DATA EXTRACTS:
<<<<

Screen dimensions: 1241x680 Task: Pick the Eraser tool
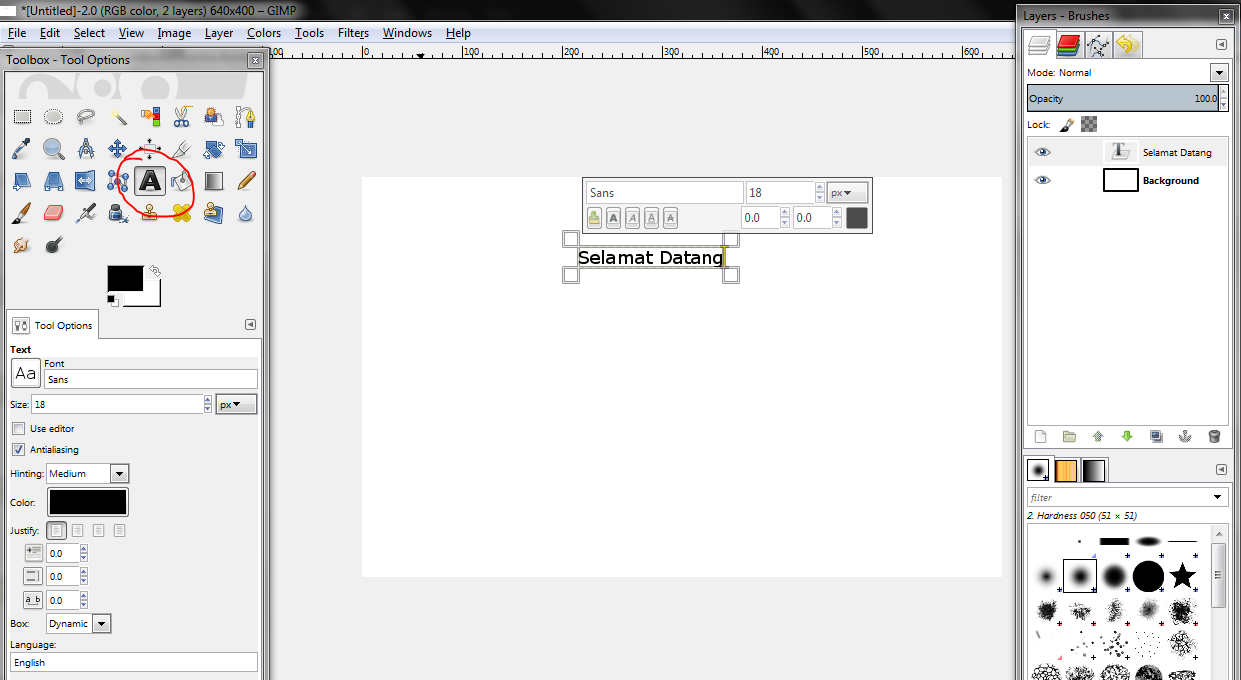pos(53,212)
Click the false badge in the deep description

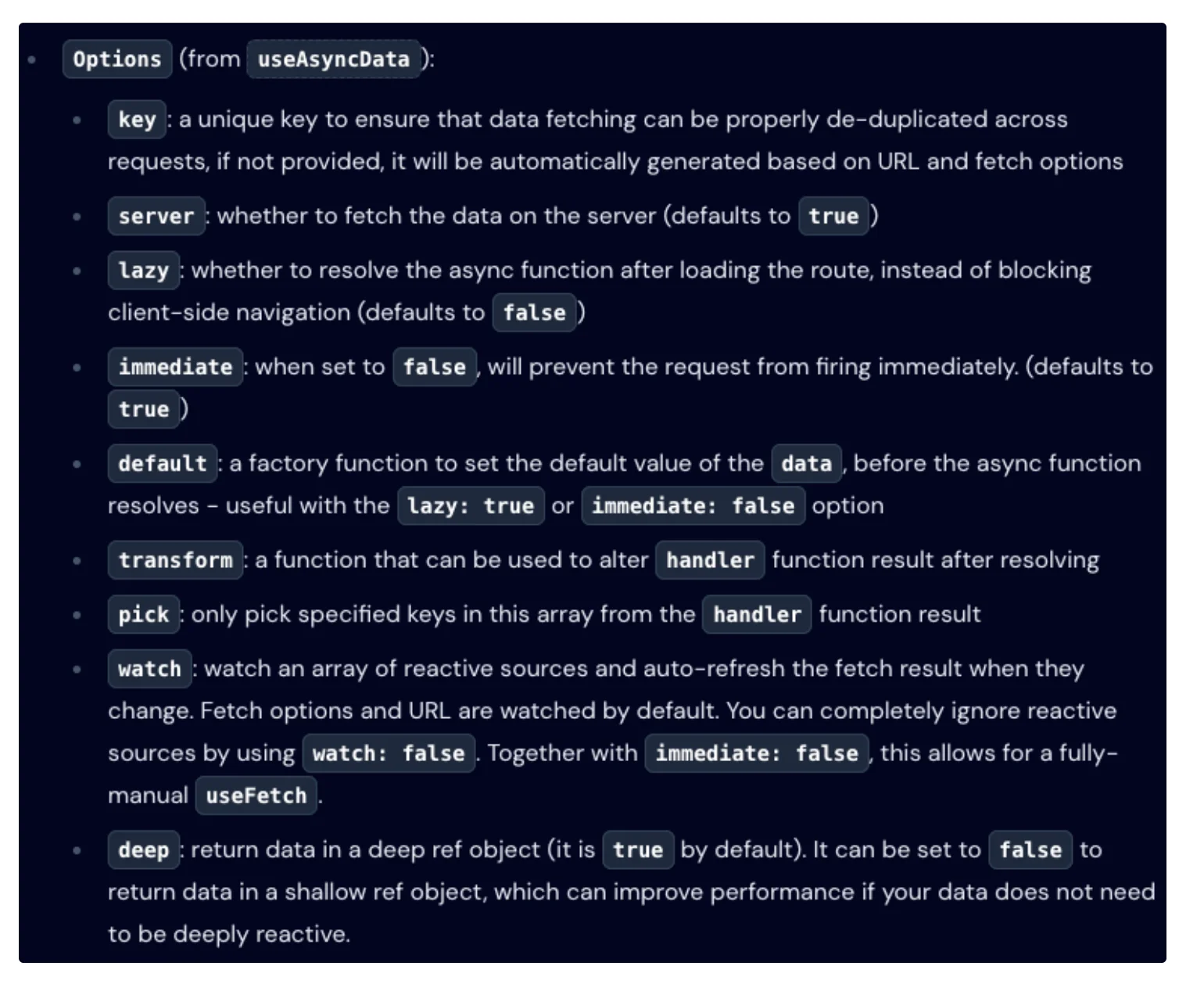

>>>>
<<<<

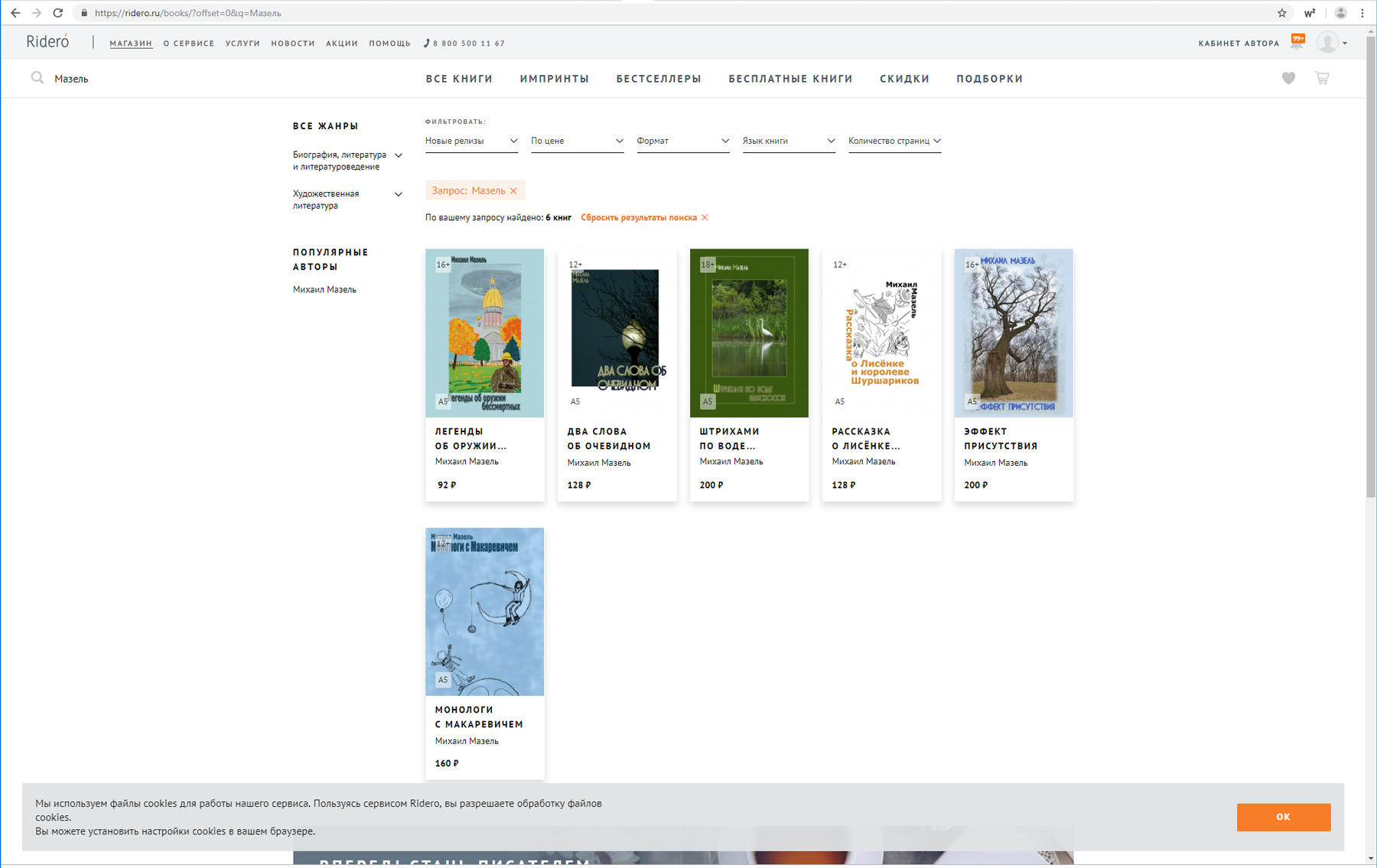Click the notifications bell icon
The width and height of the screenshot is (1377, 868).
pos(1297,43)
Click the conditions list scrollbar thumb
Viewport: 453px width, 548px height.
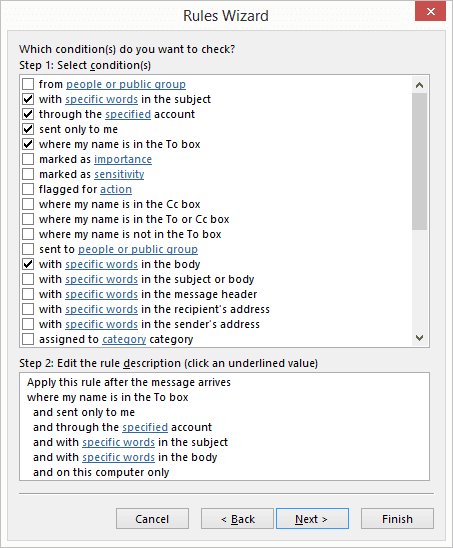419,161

>>>>

WHAT THE TASK REQUIRES:
Your output should be the lines above from the one that contains "Screen dimensions: 1241x680" through the one that contains "Click the false badge in the deep description", word for word, with pictures left out.

EXERCISE SOLUTION:
Screen dimensions: 1241x680 Task: Pick the Eraser tool
pos(53,212)
Click the false badge in the deep description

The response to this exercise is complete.